Posting under the screen name PennsylPede1776 — an apparent play on “centipedes,” or a slang term popular among right-wingers online when referring to each other — his posts are rife with references to Kekistan, a fictional country imagined by message board posters to be run by the alt-right, and sporadic references to his presence at the Capitol on Jan. 6.

He even used the sites to look for dates, federal agents said, referencing in court documents Thursday a Christmas-day post just weeks before the riot.

“If there are any lady pedes looking, I’m a 40, SWM, 5′11″ tattooed homeowner, full-time job into cars/trucks/guns, BBQ (which makes me a little chubby but I’m working on it) and everyone says I’m hilarious,” MacBride wrote, according to the complaint.

» READ MORE: N.J. construction worker who shoved cop, lit up a cigar during Capitol riot sentenced to prison

On Jan. 6, investigators say, MacBride was among the first wave of rioters to breach the Capitol building, scaling the northwest staircase and crawling in through windows near the Senate Wing door that others had busted in with wooden planks, stolen police shields, and other blunt objects.

He carried a Kekistan flag and a “Make America Great Again” banner, both of which agents maintain they later found in his home alongside the stolen “Area Closed” sign.

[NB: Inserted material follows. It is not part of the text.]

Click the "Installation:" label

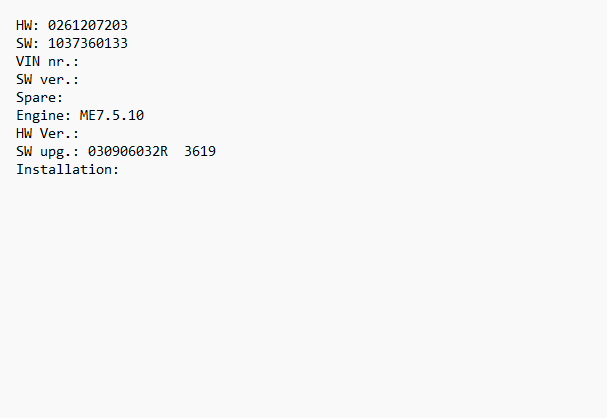68,169
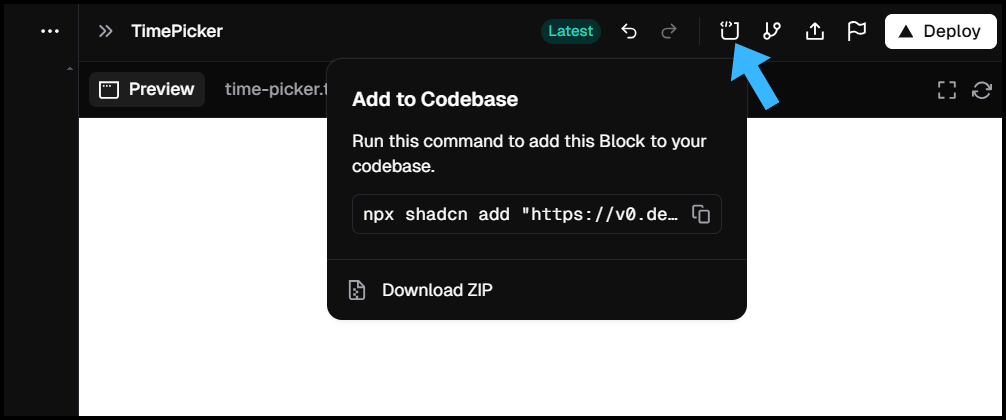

Surveillance footage allegedly showed MacBride milling around the Capitol crypt and joining a crowd that pushed back a line of police trying to keep rioters at bay. And agents say cell tower tracking pinpointed his location in the building for roughly 21 minutes that day.

And if his social media posts are any indication, he harbored no reservations in the aftermath.

“I don’t regret my part in occupying the building,” he posted to TheDonald.Win. “It’s OUR house … They work for us, and they need to be reminded of it.”

MacBride remained in FBI custody and did not immediately return requests for comment Thursday. Court records did not indicate whether he had yet retained an attorney.